→ **Exercise directions**
Place every line of the entries below into a Markdown table with the columns Row and Line. Number the rows in order and leave out blank lines.
=-=-=
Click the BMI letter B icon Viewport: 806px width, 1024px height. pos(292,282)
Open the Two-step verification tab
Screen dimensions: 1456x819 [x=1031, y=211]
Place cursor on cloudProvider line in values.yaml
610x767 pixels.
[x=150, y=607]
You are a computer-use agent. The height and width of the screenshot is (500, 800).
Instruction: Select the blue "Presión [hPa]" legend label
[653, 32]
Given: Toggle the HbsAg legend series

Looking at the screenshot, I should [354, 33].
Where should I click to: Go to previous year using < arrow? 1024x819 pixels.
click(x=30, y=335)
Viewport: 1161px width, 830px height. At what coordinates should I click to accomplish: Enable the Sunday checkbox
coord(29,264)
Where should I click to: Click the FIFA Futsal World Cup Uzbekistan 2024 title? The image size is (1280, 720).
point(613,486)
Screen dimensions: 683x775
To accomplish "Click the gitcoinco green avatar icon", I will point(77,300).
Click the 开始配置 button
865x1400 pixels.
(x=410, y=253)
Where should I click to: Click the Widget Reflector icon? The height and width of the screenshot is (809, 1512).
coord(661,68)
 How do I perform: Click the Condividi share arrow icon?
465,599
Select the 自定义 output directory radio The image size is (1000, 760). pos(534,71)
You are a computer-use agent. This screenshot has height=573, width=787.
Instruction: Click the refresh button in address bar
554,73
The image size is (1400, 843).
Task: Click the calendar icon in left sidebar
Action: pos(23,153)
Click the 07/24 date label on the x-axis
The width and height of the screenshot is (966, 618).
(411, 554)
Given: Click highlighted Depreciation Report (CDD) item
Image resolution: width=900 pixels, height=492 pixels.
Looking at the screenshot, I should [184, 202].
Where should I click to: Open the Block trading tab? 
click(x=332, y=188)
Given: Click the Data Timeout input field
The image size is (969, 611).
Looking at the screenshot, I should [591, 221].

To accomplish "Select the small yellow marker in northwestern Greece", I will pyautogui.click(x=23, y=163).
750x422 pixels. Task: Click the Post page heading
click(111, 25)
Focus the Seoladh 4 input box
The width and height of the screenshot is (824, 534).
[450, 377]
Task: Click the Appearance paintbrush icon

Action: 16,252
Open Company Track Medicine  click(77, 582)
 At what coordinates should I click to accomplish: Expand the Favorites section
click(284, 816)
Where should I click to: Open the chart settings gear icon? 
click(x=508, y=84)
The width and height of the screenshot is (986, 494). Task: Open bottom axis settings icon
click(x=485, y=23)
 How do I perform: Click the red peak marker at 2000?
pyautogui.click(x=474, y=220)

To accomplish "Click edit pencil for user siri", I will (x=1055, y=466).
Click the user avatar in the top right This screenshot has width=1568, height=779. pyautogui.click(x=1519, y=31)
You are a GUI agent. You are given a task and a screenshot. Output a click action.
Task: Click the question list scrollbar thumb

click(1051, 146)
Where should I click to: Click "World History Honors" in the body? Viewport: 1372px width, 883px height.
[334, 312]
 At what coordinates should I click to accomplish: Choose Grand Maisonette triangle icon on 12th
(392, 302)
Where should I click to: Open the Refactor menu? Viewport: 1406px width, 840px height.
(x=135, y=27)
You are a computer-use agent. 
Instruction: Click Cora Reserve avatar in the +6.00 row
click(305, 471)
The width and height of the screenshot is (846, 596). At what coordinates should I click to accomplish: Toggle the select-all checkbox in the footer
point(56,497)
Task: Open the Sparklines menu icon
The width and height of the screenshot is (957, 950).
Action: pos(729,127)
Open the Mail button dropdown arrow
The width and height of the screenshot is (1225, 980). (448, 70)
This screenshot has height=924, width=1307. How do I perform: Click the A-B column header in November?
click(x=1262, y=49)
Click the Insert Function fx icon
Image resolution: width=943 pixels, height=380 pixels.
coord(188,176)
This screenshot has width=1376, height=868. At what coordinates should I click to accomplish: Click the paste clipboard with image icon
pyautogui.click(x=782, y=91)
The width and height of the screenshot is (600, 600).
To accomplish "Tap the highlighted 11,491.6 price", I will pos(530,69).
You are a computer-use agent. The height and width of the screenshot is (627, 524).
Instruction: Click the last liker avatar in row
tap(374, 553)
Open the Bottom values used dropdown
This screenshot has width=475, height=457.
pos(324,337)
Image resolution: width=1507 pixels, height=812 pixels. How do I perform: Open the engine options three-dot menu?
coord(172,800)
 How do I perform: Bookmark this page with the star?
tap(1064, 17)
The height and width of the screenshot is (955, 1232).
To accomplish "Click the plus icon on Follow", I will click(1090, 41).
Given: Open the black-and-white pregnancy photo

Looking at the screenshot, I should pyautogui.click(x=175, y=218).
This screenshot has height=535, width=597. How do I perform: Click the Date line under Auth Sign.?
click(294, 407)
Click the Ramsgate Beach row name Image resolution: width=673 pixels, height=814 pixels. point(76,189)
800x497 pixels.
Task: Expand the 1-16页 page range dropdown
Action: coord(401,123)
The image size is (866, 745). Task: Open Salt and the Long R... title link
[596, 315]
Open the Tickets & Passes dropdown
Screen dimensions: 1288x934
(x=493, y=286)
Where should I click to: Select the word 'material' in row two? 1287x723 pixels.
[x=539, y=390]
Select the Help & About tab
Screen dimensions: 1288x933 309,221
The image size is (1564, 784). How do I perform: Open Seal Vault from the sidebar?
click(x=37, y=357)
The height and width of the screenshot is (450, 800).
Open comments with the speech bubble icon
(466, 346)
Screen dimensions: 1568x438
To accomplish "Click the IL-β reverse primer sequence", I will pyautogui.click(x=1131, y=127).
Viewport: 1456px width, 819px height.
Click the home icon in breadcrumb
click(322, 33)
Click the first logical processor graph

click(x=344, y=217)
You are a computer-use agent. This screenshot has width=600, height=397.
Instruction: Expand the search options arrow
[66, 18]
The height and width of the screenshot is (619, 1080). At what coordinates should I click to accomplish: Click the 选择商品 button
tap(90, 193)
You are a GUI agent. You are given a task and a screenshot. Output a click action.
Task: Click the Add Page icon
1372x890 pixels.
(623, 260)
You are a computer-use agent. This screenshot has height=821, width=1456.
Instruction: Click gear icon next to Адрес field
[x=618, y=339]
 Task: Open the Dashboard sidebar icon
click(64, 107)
=-=-=
→ **Response**
| Row | Line |
|---|---|
| 1 | Click the BMI letter B icon Viewport: 806px width, 1024px height. pos(292,282) |
| 2 | Open the Two-step verification tab |
| 3 | Screen dimensions: 1456x819 [x=1031, y=211] |
| 4 | Place cursor on cloudProvider line in values.yaml |
| 5 | 610x767 pixels. |
| 6 | [x=150, y=607] |
| 7 | You are a computer-use agent. The height and width of the screenshot is (500, 800). |
| 8 | Instruction: Select the blue "Presión [hPa]" legend label |
| 9 | [653, 32] |
| 10 | Given: Toggle the HbsAg legend series |
| 11 | Looking at the screenshot, I should [354, 33]. |
| 12 | Where should I click to: Go to previous year using < arrow? 1024x819 pixels. |
| 13 | click(x=30, y=335) |
| 14 | Viewport: 1161px width, 830px height. At what coordinates should I click to accomplish: Enable the Sunday checkbox |
| 15 | coord(29,264) |
| 16 | Where should I click to: Click the FIFA Futsal World Cup Uzbekistan 2024 title? The image size is (1280, 720). |
| 17 | point(613,486) |
| 18 | Screen dimensions: 683x775 |
| 19 | To accomplish "Click the gitcoinco green avatar icon", I will point(77,300). |
| 20 | Click the 开始配置 button |
| 21 | 865x1400 pixels. |
| 22 | (x=410, y=253) |
| 23 | Where should I click to: Click the Widget Reflector icon? The height and width of the screenshot is (809, 1512). |
| 24 | coord(661,68) |
| 25 |  How do I perform: Click the Condividi share arrow icon? |
| 26 | 465,599 |
| 27 | Select the 自定义 output directory radio The image size is (1000, 760). pos(534,71) |
| 28 | You are a computer-use agent. This screenshot has height=573, width=787. |
| 29 | Instruction: Click the refresh button in address bar |
| 30 | 554,73 |
| 31 | The image size is (1400, 843). |
| 32 | Task: Click the calendar icon in left sidebar |
| 33 | Action: pos(23,153) |
| 34 | Click the 07/24 date label on the x-axis |
| 35 | The width and height of the screenshot is (966, 618). |
| 36 | (411, 554) |
| 37 | Given: Click highlighted Depreciation Report (CDD) item |
| 38 | Image resolution: width=900 pixels, height=492 pixels. |
| 39 | Looking at the screenshot, I should [184, 202]. |
| 40 | Where should I click to: Open the Block trading tab?  |
| 41 | click(x=332, y=188) |
| 42 | Given: Click the Data Timeout input field |
| 43 | The image size is (969, 611). |
| 44 | Looking at the screenshot, I should [591, 221]. |
| 45 | To accomplish "Select the small yellow marker in northwestern Greece", I will pyautogui.click(x=23, y=163). |
| 46 | 750x422 pixels. Task: Click the Post page heading |
| 47 | click(111, 25) |
| 48 | Focus the Seoladh 4 input box |
| 49 | The width and height of the screenshot is (824, 534). |
| 50 | [450, 377] |
| 51 | Task: Click the Appearance paintbrush icon |
| 52 | Action: 16,252 |
| 53 | Open Company Track Medicine  click(77, 582) |
| 54 |  At what coordinates should I click to accomplish: Expand the Favorites section |
| 55 | click(284, 816) |
| 56 | Where should I click to: Open the chart settings gear icon?  |
| 57 | click(x=508, y=84) |
| 58 | The width and height of the screenshot is (986, 494). Task: Open bottom axis settings icon |
| 59 | click(x=485, y=23) |
| 60 |  How do I perform: Click the red peak marker at 2000? |
| 61 | pyautogui.click(x=474, y=220) |
| 62 | To accomplish "Click edit pencil for user siri", I will (x=1055, y=466). |
| 63 | Click the user avatar in the top right This screenshot has width=1568, height=779. pyautogui.click(x=1519, y=31) |
| 64 | You are a GUI agent. You are given a task and a screenshot. Output a click action. |
| 65 | Task: Click the question list scrollbar thumb |
| 66 | click(1051, 146) |
| 67 | Where should I click to: Click "World History Honors" in the body? Viewport: 1372px width, 883px height. |
| 68 | [334, 312] |
| 69 |  At what coordinates should I click to accomplish: Choose Grand Maisonette triangle icon on 12th |
| 70 | (392, 302) |
| 71 | Where should I click to: Open the Refactor menu? Viewport: 1406px width, 840px height. |
| 72 | (x=135, y=27) |
| 73 | You are a computer-use agent.  |
| 74 | Instruction: Click Cora Reserve avatar in the +6.00 row |
| 75 | click(305, 471) |
| 76 | The width and height of the screenshot is (846, 596). At what coordinates should I click to accomplish: Toggle the select-all checkbox in the footer |
| 77 | point(56,497) |
| 78 | Task: Open the Sparklines menu icon |
| 79 | The width and height of the screenshot is (957, 950). |
| 80 | Action: pos(729,127) |
| 81 | Open the Mail button dropdown arrow |
| 82 | The width and height of the screenshot is (1225, 980). (448, 70) |
| 83 | This screenshot has height=924, width=1307. How do I perform: Click the A-B column header in November? |
| 84 | click(x=1262, y=49) |
| 85 | Click the Insert Function fx icon |
| 86 | Image resolution: width=943 pixels, height=380 pixels. |
| 87 | coord(188,176) |
| 88 | This screenshot has width=1376, height=868. At what coordinates should I click to accomplish: Click the paste clipboard with image icon |
| 89 | pyautogui.click(x=782, y=91) |
| 90 | The width and height of the screenshot is (600, 600). |
| 91 | To accomplish "Tap the highlighted 11,491.6 price", I will pos(530,69). |
| 92 | You are a computer-use agent. The height and width of the screenshot is (627, 524). |
| 93 | Instruction: Click the last liker avatar in row |
| 94 | tap(374, 553) |
| 95 | Open the Bottom values used dropdown |
| 96 | This screenshot has width=475, height=457. |
| 97 | pos(324,337) |
| 98 | Image resolution: width=1507 pixels, height=812 pixels. How do I perform: Open the engine options three-dot menu? |
| 99 | coord(172,800) |
| 100 |  How do I perform: Bookmark this page with the star? |
| 101 | tap(1064, 17) |
| 102 | The height and width of the screenshot is (955, 1232). |
| 103 | To accomplish "Click the plus icon on Follow", I will click(1090, 41). |
| 104 | Given: Open the black-and-white pregnancy photo |
| 105 | Looking at the screenshot, I should pyautogui.click(x=175, y=218). |
| 106 | This screenshot has height=535, width=597. How do I perform: Click the Date line under Auth Sign.? |
| 107 | click(294, 407) |
| 108 | Click the Ramsgate Beach row name Image resolution: width=673 pixels, height=814 pixels. point(76,189) |
| 109 | 800x497 pixels. |
| 110 | Task: Expand the 1-16页 page range dropdown |
| 111 | Action: coord(401,123) |
| 112 | The image size is (866, 745). Task: Open Salt and the Long R... title link |
| 113 | [596, 315] |
| 114 | Open the Tickets & Passes dropdown |
| 115 | Screen dimensions: 1288x934 |
| 116 | (x=493, y=286) |
| 117 | Where should I click to: Select the word 'material' in row two? 1287x723 pixels. |
| 118 | [x=539, y=390] |
| 119 | Select the Help & About tab |
| 120 | Screen dimensions: 1288x933 309,221 |
| 121 | The image size is (1564, 784). How do I perform: Open Seal Vault from the sidebar? |
| 122 | click(x=37, y=357) |
| 123 | The height and width of the screenshot is (450, 800). |
| 124 | Open comments with the speech bubble icon |
| 125 | (466, 346) |
| 126 | Screen dimensions: 1568x438 |
| 127 | To accomplish "Click the IL-β reverse primer sequence", I will pyautogui.click(x=1131, y=127). |
| 128 | Viewport: 1456px width, 819px height. |
| 129 | Click the home icon in breadcrumb |
| 130 | click(322, 33) |
| 131 | Click the first logical processor graph |
| 132 | click(x=344, y=217) |
| 133 | You are a computer-use agent. This screenshot has width=600, height=397. |
| 134 | Instruction: Expand the search options arrow |
| 135 | [66, 18] |
| 136 | The height and width of the screenshot is (619, 1080). At what coordinates should I click to accomplish: Click the 选择商品 button |
| 137 | tap(90, 193) |
| 138 | You are a GUI agent. You are given a task and a screenshot. Output a click action. |
| 139 | Task: Click the Add Page icon |
| 140 | 1372x890 pixels. |
| 141 | (623, 260) |
| 142 | You are a computer-use agent. This screenshot has height=821, width=1456. |
| 143 | Instruction: Click gear icon next to Адрес field |
| 144 | [x=618, y=339] |
| 145 |  Task: Open the Dashboard sidebar icon |
| 146 | click(64, 107) |